(RECORDS SHOWN Opens)
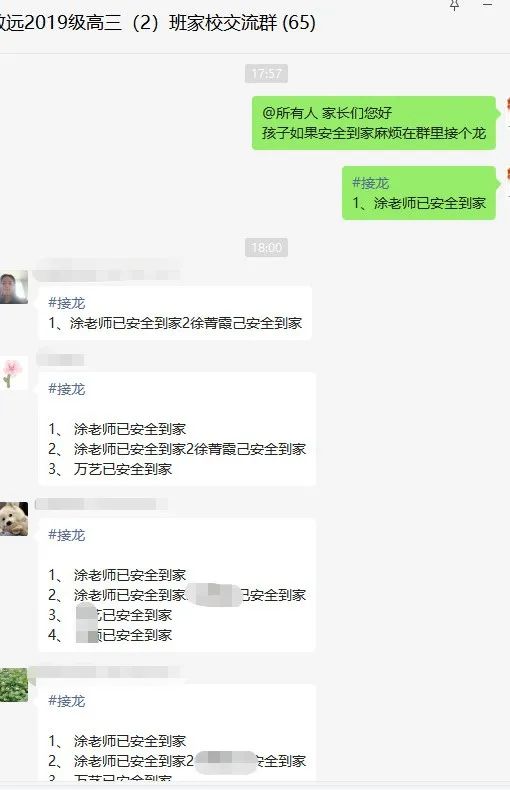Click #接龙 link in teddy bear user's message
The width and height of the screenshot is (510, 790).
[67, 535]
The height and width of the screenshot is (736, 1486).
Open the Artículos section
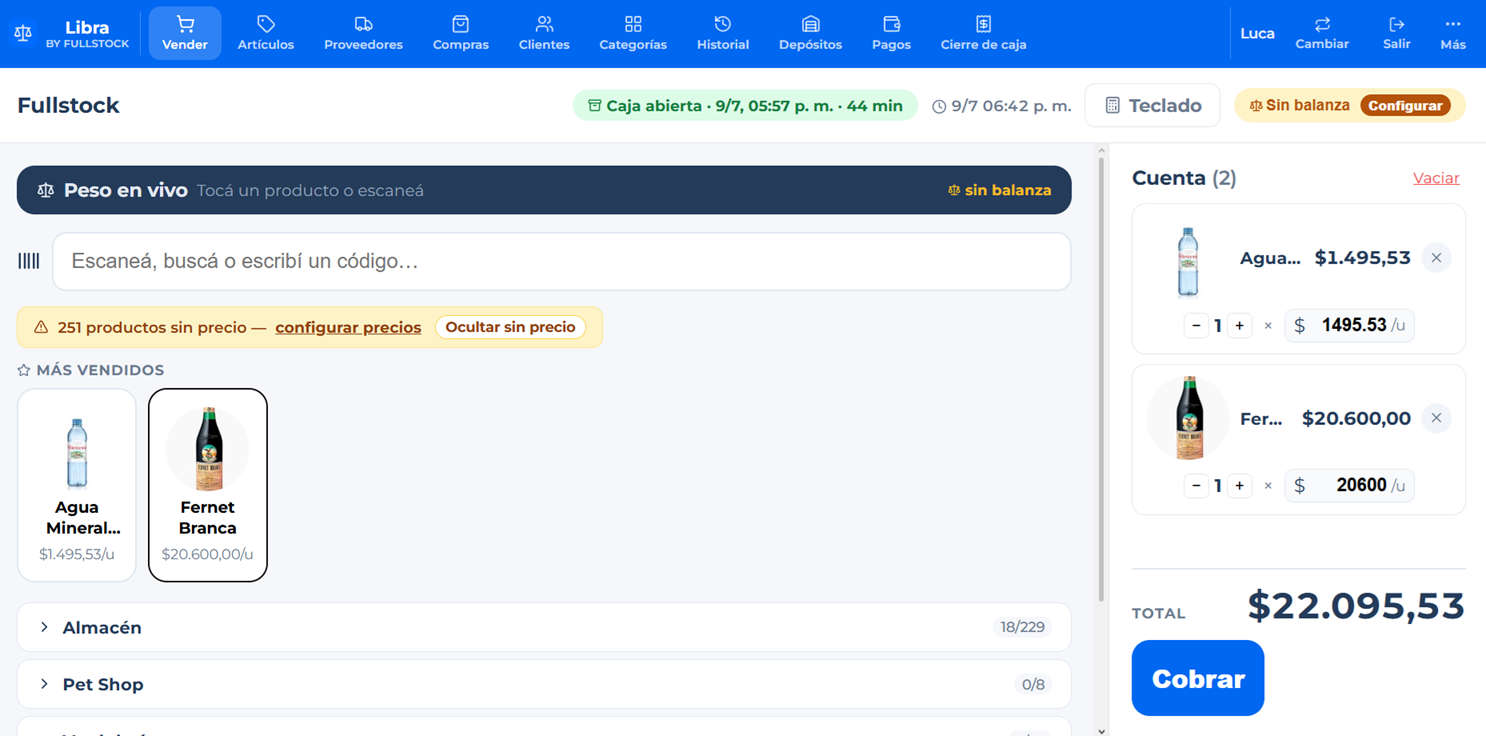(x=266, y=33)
(RECORDS SHOWN Closes)
(RECORDS SHOWN Opens)
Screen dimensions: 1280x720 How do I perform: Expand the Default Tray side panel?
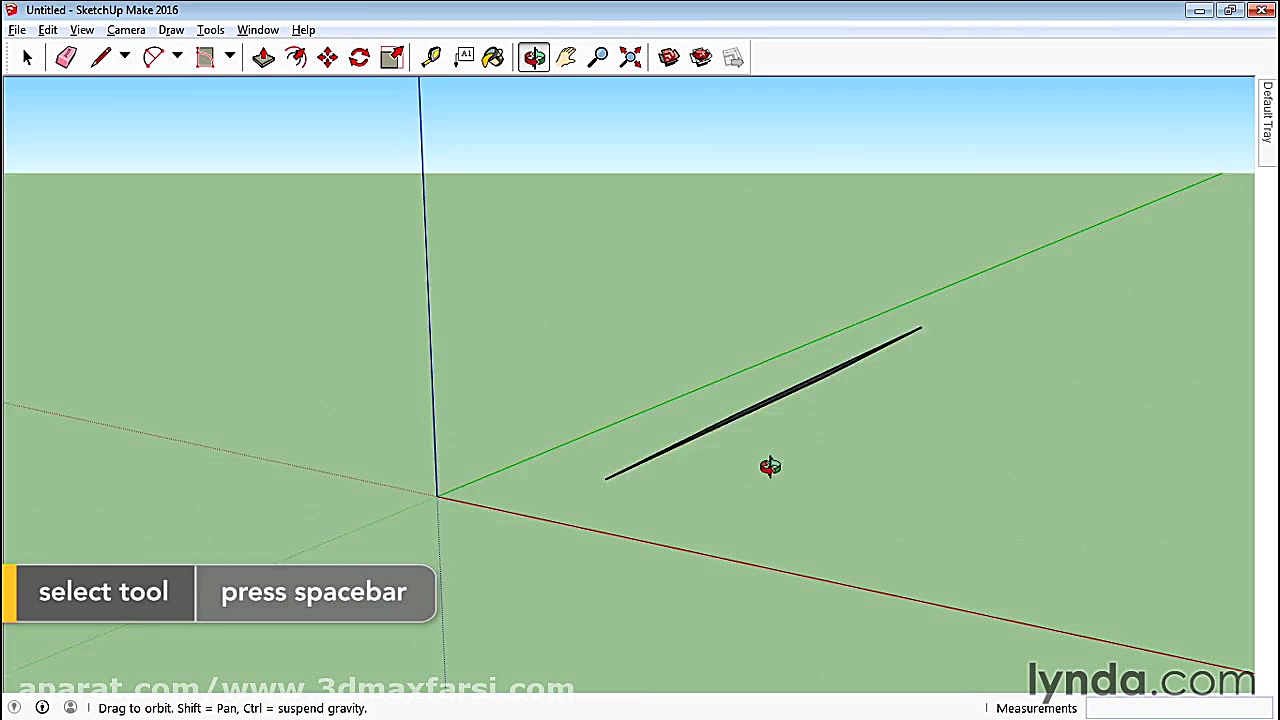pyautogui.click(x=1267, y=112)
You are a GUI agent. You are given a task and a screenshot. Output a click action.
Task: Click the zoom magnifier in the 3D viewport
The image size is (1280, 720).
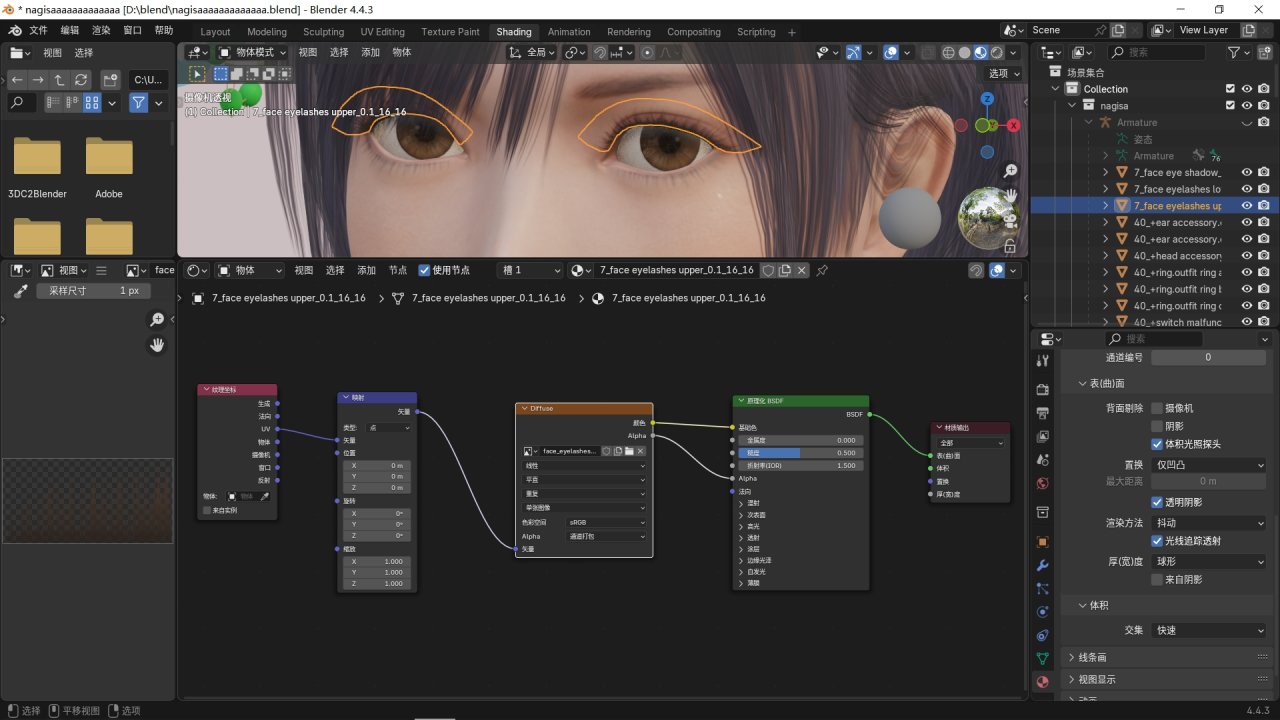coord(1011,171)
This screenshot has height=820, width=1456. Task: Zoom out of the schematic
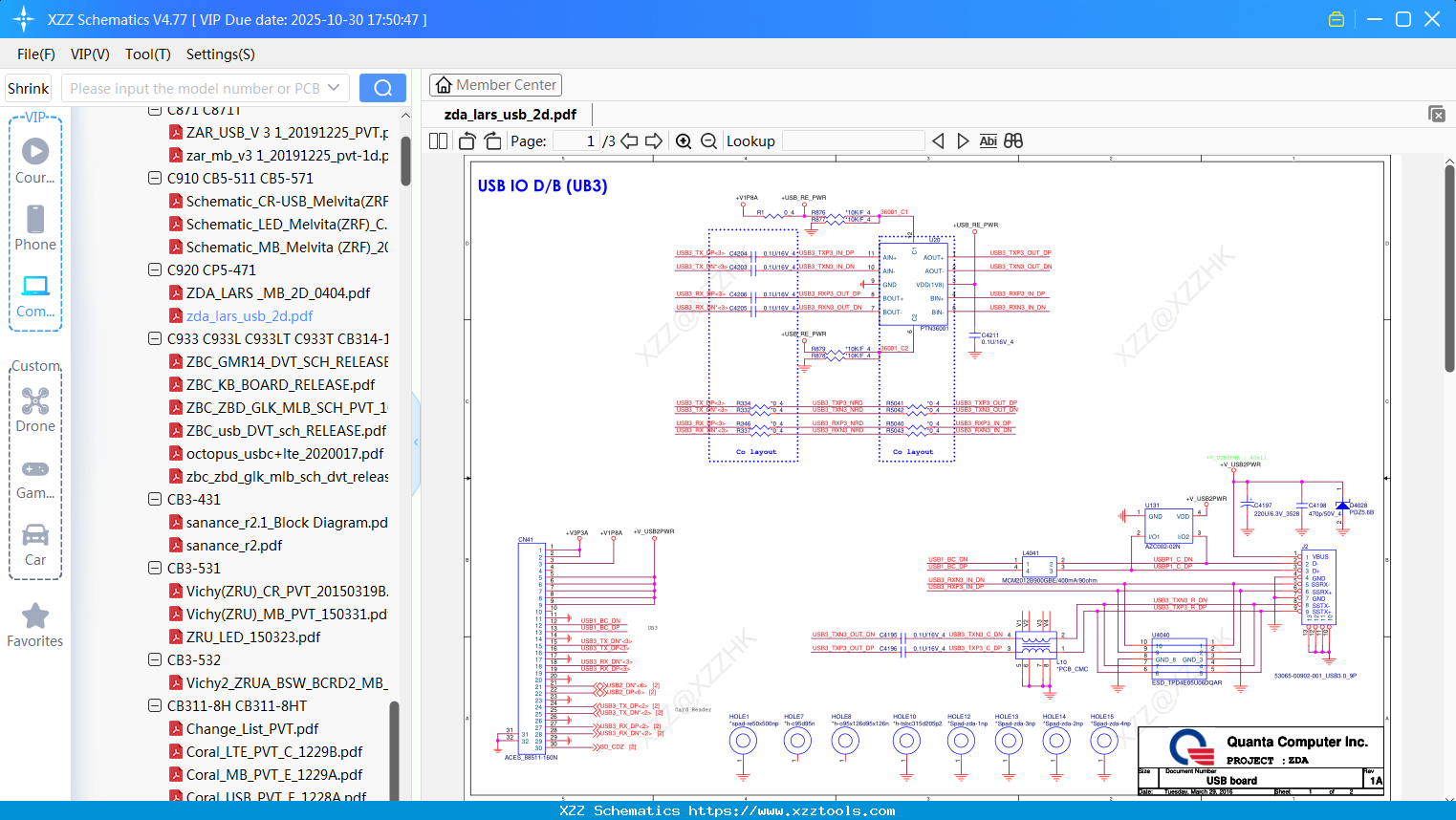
(RECORDS SHOWN Closes)
TASK GOAL
In the records above, find the line with "The image size is (1280, 720).". Print exactly from there through the line with "This screenshot has", minus the pictures.

REPLY
The image size is (1280, 720).
coord(1011,171)
This screenshot has height=820, width=1456. Task: Zoom out of the schematic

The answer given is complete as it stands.